Ok, stand up and be recognized. If you took your raft on the mighty S. Platte and got dealt with we need to know. 

http://www.9news.com/acm_news.aspx?...MPLATEID=0c76dce6-ac1f-02d8-0047-c589c01ca7bf

If you watch the video you'll note the river board. Kudos to the water rescue guy for getting on that rock. Too bad they don't show him getting a tetanus and giardia booster immediately afterwards.


----------



## El quapo (Apr 14, 2006)

Who was it? Fess up...


----------



## Geezer (Oct 14, 2003)

Lookin at the video it was a 'woman' and if that was her back side, she looks like a little hottie. She needs some special training from the Buzzards. :wink:


----------



## yetigonecrazy (May 23, 2005)

ha ha ha, if its a lesson from the buzzards, would that be one in boating or shit talking?


----------



## cecil (May 30, 2005)

funny


----------



## WhiteLightning (Apr 21, 2004)

I thought "recovery" is a general term for a rescue for a deceased person...


----------



## JCKeck1 (Oct 28, 2003)

Looks like the Timberline boys taught the denver fire dept how to unwrap rafts by pulling them directly upstream against the current. The best part of that technique for the fire dept is that they get to show off their awesome team tug-o-war skillz. There's some shit talkin for ya! That clip is funny shit.


----------



## El quapo (Apr 14, 2006)

Thought that was pretty comical too. Funny how they make a big production out of it, stop traffic and stand in the road with 15 meatheads tuggin each other. I'm more surprised they didn't jump at a chance to use some fancier more specialized gear. Those dudes love gear.

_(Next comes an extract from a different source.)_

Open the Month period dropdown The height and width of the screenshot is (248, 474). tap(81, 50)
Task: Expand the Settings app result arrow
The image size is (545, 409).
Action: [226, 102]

Where is this woman too? We know your on here reading this....

Sounds like she was alone in the raft...and hit the only rock in the river...?? Defend yourself :wink:


----------



## WhiteLightning (Apr 21, 2004)

I'm impressed that in the time it takes to wrap the raft, swim to shore or whatever, have someone notice an empty wrapped raft in the river, call the FD, FD pages all their water rescue team guys, they get geared up, get to the river, etc. that some buzzard didn't come by to rig a Z-drag and help a lady in distress. Sheesh...


----------



## Sam F (Jun 27, 2005)

The tug-of-war looks like a scene from that old Superstar show where they had all the football players do a field day thing. I think Howard Cosel narrated. :lol: 

Ingredients for good television:
1. High Water
2. Boat ramp (Hard to miss)
3. Good looking rafter
4. Right in the middle of a big city with all its cell phone users.

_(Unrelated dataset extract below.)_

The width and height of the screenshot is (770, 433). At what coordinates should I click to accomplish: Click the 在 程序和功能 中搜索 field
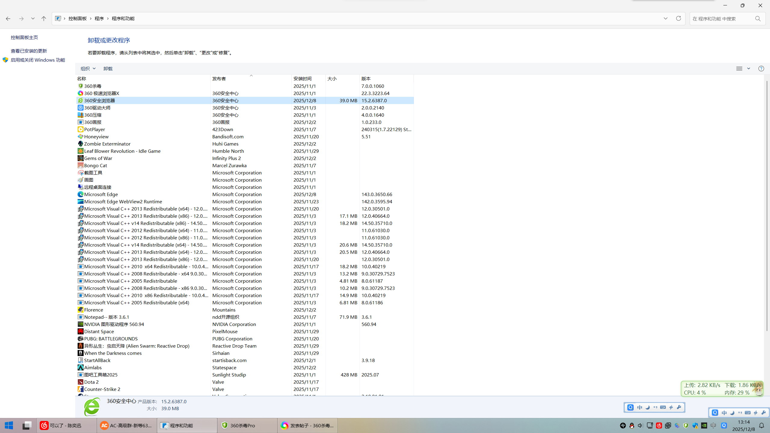click(x=722, y=19)
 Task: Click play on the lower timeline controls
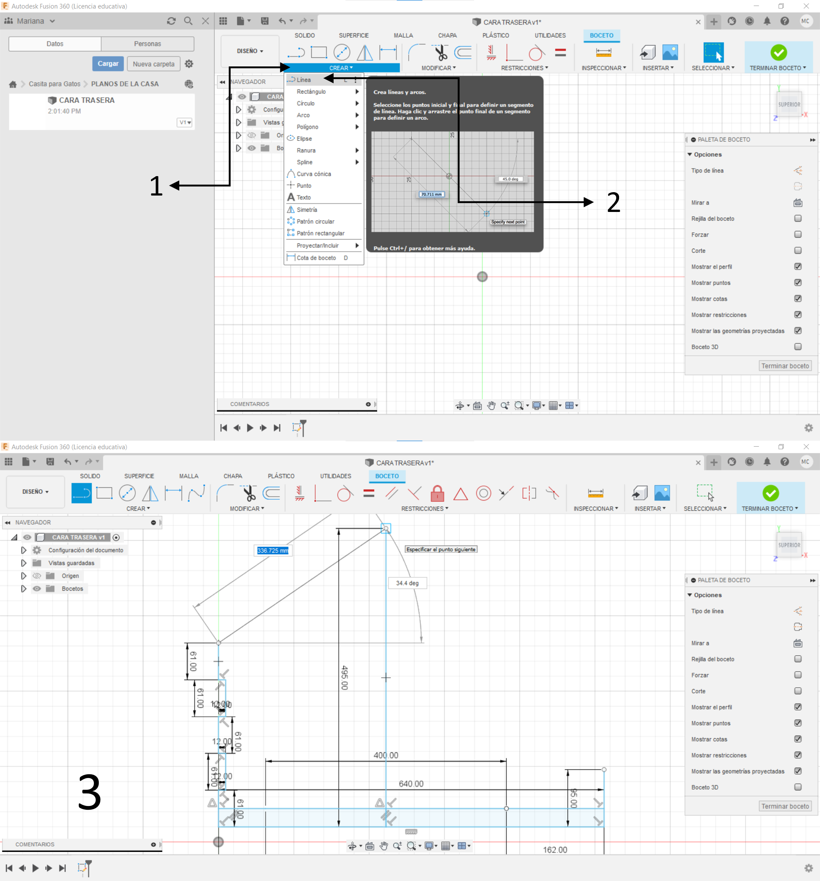(x=35, y=868)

A few years ago a buddy of mine just down stream did the same thing on a commercial trip (yes it used to be done.) Some lady called from her cell phone and all of the sudden the man was everywhere. The rescue team wouldn't let them move. When he abondoned ship, he took his crew with him to shore and got one great arse chewing from the cheif. :roll: 

So what ever happened to the Z-drag?


----------



## liquidchaos (Jul 11, 2005)

JC, are you refering to the gore race two years ago, cause I thought it was funny, let the shittalking continue, it seems like the thing to do on the buzz now a day's.


----------



## gapers (Feb 14, 2004)

I wonder if she's into ass-bonging..


----------



## cayo (Mar 20, 2005)

How do you pin at Confluence to Trestle?ThERES NOTHING TO PIN ON!!


----------